Finite-temperature quantum fluctuations in two-dimensional Fermi superfluids

TL;DR

This paper investigates how quantum and thermal fluctuations affect superfluid properties in two-dimensional Fermi gases, revealing significant deviations from mean-field predictions and aligning well with recent experimental results.

Contribution

The study introduces a one-loop Gaussian fluctuation approach to accurately describe superfluid properties in 2D Fermi gases, highlighting the importance of fluctuations beyond mean-field theory.

Findings

Renormalization of first and second sound velocities due to fluctuations

Significant deviation of critical temperature from mean-field estimates

Good agreement with recent experimental measurements of BKT transition and sound velocities

Abstract

In two-dimensional systems with a continuous symmetry the Mermin-Wagner-Hohenberg theorem precludes spontaneous symmetry breaking and condensation at finite temperature.
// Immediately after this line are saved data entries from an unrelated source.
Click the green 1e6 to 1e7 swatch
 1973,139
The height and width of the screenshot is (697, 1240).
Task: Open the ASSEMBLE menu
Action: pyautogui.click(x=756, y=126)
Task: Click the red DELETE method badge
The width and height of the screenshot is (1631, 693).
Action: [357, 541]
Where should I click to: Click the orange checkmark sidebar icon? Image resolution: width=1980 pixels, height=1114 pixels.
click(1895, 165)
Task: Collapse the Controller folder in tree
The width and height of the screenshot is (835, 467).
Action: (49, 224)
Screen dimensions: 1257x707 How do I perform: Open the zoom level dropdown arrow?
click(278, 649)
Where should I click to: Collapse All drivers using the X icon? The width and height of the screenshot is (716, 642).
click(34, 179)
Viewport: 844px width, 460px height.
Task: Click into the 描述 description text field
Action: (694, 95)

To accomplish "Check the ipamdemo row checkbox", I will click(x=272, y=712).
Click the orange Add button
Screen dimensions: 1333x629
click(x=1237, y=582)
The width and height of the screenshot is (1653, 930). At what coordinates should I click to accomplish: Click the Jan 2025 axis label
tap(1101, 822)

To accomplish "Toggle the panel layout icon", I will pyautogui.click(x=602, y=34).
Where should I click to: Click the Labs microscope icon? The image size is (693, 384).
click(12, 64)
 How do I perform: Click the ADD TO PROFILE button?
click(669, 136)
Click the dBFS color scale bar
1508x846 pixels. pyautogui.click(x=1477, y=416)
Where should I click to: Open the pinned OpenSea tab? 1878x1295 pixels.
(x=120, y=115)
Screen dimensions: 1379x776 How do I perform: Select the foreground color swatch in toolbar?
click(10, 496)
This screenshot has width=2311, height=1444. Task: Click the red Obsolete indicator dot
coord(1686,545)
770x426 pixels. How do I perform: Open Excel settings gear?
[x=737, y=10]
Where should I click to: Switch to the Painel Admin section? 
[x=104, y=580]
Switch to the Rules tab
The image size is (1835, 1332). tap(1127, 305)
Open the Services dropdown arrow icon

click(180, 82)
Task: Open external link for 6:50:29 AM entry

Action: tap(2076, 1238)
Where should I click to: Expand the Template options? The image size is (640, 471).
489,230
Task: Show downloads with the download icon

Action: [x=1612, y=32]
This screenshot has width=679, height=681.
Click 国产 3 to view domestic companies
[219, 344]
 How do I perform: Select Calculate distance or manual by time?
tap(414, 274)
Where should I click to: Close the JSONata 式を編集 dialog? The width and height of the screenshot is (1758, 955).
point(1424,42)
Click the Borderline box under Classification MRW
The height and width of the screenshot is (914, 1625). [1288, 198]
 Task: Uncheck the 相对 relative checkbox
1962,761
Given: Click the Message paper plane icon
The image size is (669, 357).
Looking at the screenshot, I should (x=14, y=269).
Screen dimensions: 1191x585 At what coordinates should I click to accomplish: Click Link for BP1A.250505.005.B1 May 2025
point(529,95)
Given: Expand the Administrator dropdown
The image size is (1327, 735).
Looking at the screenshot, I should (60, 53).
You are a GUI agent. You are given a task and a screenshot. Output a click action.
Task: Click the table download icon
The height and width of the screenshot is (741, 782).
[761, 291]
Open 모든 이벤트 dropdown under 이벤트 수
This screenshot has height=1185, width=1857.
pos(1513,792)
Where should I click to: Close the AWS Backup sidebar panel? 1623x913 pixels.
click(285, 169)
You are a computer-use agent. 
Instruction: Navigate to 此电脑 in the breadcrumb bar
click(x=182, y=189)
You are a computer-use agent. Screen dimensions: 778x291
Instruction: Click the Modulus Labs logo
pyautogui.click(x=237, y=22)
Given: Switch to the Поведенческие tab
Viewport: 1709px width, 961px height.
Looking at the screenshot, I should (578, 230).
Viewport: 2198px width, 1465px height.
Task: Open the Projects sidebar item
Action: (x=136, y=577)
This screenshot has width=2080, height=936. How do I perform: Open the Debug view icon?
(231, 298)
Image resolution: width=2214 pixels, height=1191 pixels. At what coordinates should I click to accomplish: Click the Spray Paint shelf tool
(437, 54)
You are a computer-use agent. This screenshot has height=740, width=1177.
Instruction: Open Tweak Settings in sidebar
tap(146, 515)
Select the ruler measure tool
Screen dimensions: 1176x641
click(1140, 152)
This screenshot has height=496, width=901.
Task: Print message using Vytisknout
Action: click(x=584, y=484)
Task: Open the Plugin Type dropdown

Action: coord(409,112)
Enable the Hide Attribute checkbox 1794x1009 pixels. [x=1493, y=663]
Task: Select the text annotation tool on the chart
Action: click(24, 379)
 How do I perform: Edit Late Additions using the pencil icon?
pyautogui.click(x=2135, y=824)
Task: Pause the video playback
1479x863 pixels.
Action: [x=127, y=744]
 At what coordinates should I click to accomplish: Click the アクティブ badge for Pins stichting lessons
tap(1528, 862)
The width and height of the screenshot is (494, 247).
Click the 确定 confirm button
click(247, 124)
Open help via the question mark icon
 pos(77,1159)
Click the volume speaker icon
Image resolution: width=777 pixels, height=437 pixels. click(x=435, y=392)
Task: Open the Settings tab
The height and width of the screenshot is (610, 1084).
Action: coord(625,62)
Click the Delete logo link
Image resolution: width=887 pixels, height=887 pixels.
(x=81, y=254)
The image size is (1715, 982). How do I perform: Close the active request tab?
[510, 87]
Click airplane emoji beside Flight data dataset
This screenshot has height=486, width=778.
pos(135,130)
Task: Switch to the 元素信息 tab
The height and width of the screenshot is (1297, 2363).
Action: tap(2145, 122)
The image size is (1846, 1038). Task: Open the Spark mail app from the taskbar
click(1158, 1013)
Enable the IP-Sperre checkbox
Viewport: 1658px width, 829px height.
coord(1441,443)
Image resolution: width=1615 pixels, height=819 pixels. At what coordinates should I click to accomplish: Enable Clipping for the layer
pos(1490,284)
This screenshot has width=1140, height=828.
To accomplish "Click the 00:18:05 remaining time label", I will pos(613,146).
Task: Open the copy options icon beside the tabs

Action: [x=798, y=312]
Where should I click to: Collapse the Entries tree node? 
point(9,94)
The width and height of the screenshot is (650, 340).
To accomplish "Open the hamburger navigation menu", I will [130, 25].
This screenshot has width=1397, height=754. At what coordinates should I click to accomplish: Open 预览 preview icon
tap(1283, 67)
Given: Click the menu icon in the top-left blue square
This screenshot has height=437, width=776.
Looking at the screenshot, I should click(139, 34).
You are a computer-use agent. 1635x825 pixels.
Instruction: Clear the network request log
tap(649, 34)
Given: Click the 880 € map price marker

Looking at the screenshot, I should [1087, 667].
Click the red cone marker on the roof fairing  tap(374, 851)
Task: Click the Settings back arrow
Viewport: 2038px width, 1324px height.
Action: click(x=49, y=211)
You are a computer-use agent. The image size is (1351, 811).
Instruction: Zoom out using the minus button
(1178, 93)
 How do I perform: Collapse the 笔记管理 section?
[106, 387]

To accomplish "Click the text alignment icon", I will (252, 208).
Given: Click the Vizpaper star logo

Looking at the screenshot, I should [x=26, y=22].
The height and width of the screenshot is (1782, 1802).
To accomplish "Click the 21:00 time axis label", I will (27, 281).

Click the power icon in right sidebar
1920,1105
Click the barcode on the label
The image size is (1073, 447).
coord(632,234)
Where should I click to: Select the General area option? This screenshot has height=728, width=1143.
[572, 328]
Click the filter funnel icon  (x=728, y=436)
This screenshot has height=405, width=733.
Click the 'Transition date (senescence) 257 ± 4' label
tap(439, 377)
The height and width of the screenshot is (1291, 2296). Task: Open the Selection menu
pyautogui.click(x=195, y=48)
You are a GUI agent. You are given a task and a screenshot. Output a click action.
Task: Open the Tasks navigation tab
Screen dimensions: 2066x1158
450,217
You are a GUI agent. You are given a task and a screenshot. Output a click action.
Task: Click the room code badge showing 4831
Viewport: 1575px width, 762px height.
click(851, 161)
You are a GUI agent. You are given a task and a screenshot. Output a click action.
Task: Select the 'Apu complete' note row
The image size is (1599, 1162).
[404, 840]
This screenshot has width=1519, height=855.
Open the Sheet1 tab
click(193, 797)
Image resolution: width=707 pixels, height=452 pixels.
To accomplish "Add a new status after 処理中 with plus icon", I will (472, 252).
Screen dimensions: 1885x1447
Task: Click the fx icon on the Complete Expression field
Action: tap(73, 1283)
The Berezinskii-Kosterlitz-Thouless critical temperature marks the transition from a superfluid phase characterized by quasi-condensation and algebraic long-range order to a normal phase, where vortex proliferation completely destroys superfluidity. As opposed to conventional off-diagonal long-range order typical of three-dimensional superfluid systems, algebraic long-range order is driven by quantum and thermal fluctuations strongly enhanced in reduced dimensionality. Motivated by this unique scenario and by the very recent experimental realization of trapped quasi-two-dimensional fermionic clouds, we include one-loop Gaussian fluctuations in the theoretical description of resonant Fermi superfluids in two dimensions demonstrating that first sound, second sound and also critical temperature are strongly renormalized, away from their mean-field values. In particular, we prove that in the intermediate and strong coupling regimes these quantities are radically different when Gaussian fluctuations are taken into account. Our one-loop theory shows good agreement with very recent experimental data on the Berezinskii-Kosterlitz-Thouless critical temperature [Phys. Rev. Lett. 115, 010401 (2015)] and on the first sound velocity, giving novel predictions for the second sound as a function of interaction strength and temperature, open for experimental verification.